Dataset entries:
_____

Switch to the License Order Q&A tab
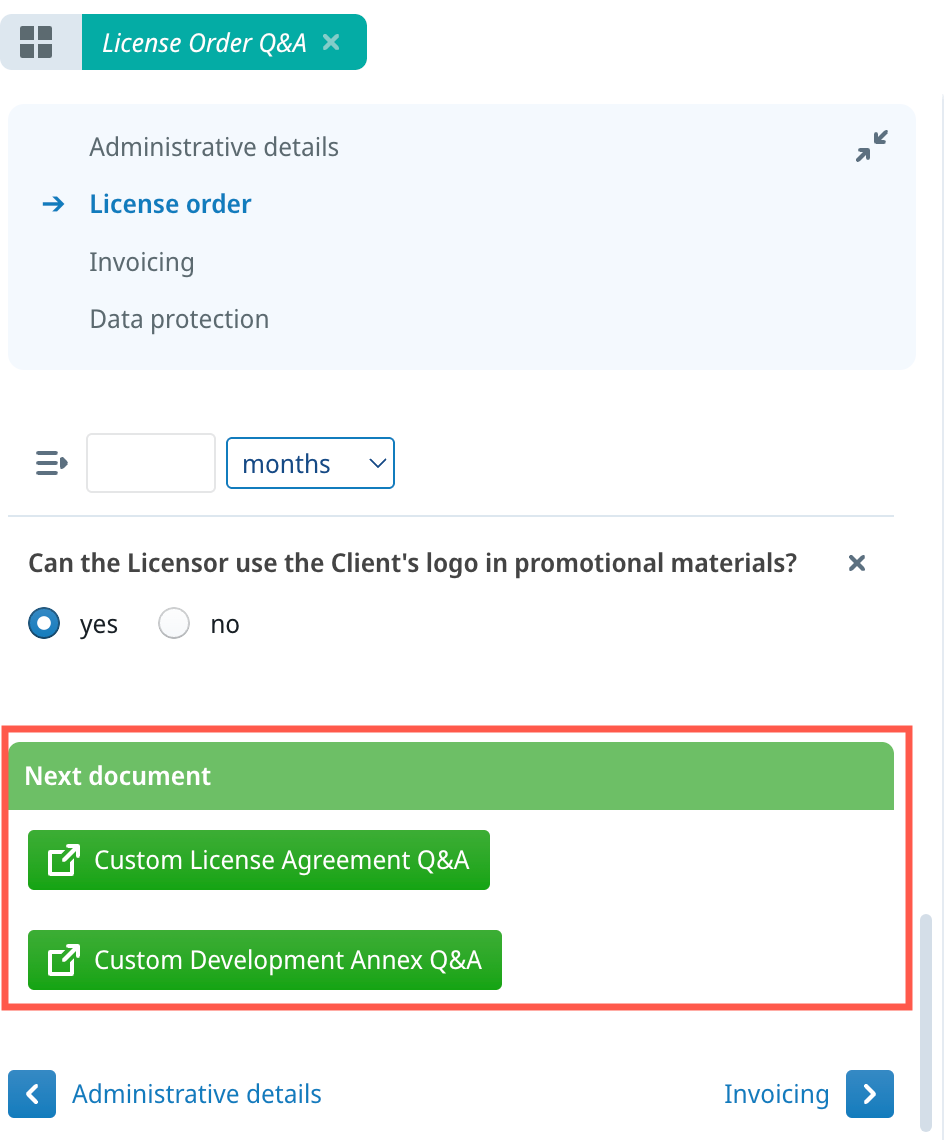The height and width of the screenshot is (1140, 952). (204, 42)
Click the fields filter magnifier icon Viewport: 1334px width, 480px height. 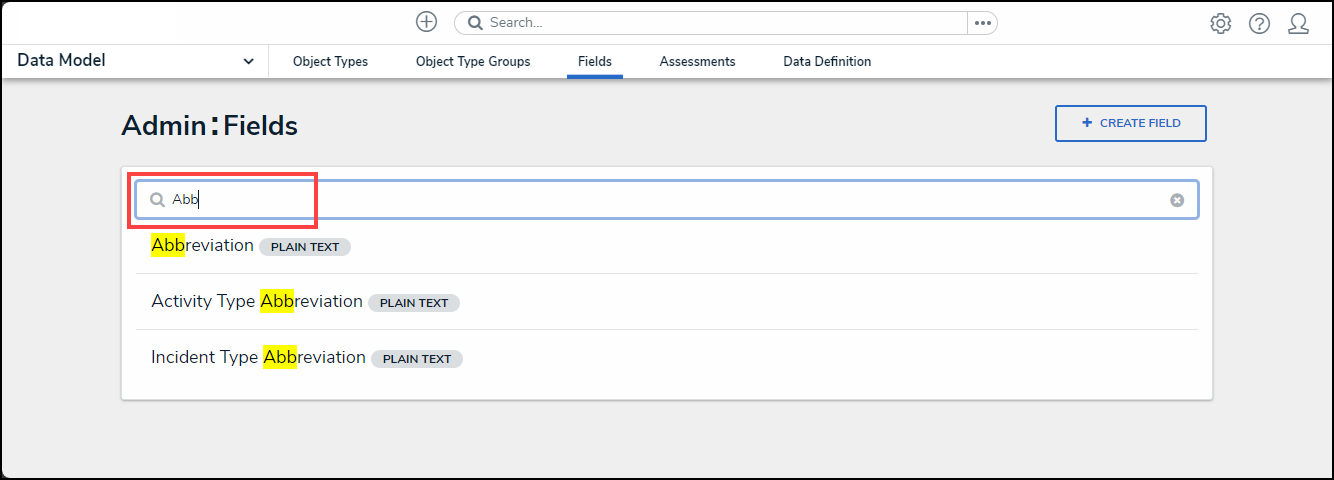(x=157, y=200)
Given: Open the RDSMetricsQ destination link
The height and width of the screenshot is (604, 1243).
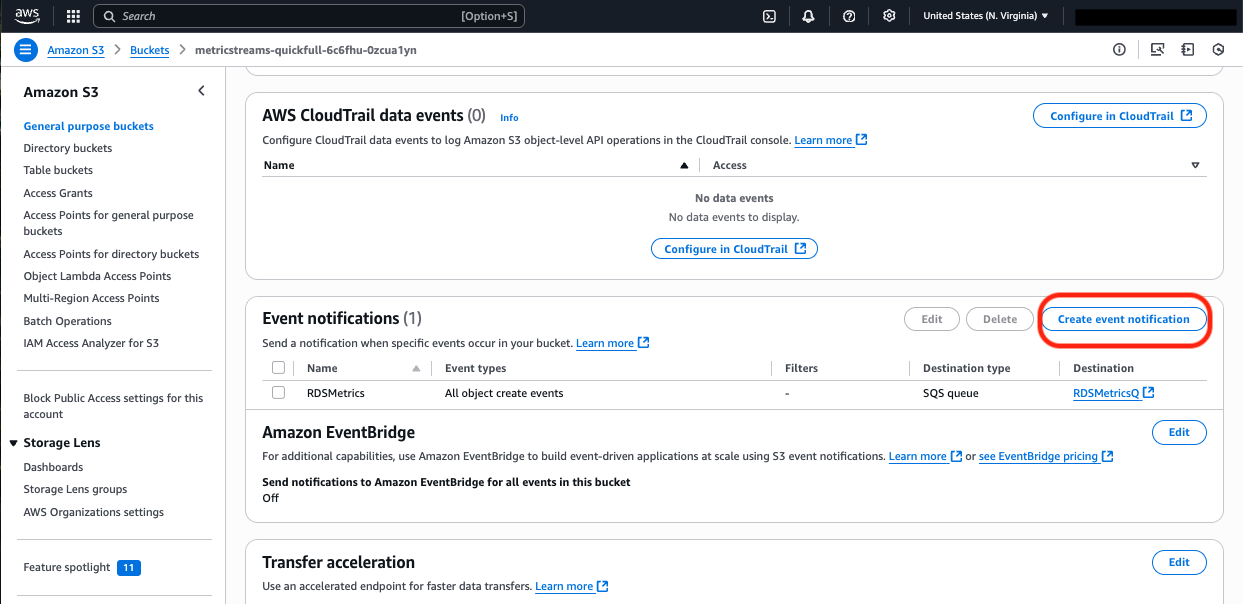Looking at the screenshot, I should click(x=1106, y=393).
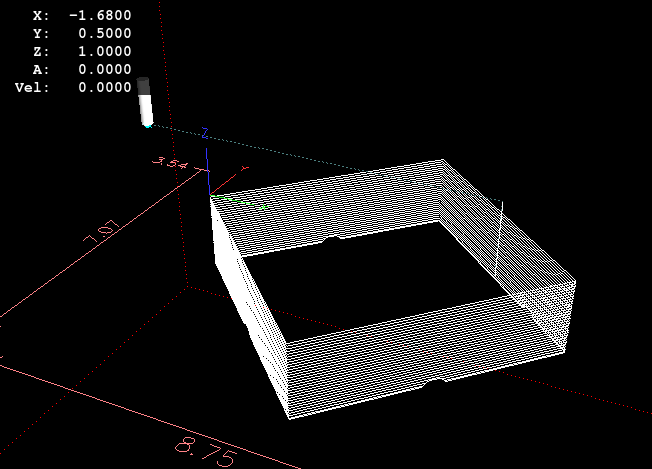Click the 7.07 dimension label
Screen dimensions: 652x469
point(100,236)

_____

Your answer must be the lines from the one containing "The height and width of the screenshot is (604, 1243)." through the last line of the records, printed exactly with no pictures; please include both ends.

The height and width of the screenshot is (604, 1243).
Looking at the screenshot, I should click(x=1106, y=393).
Click the 7.07 dimension label
Screen dimensions: 652x469
point(100,236)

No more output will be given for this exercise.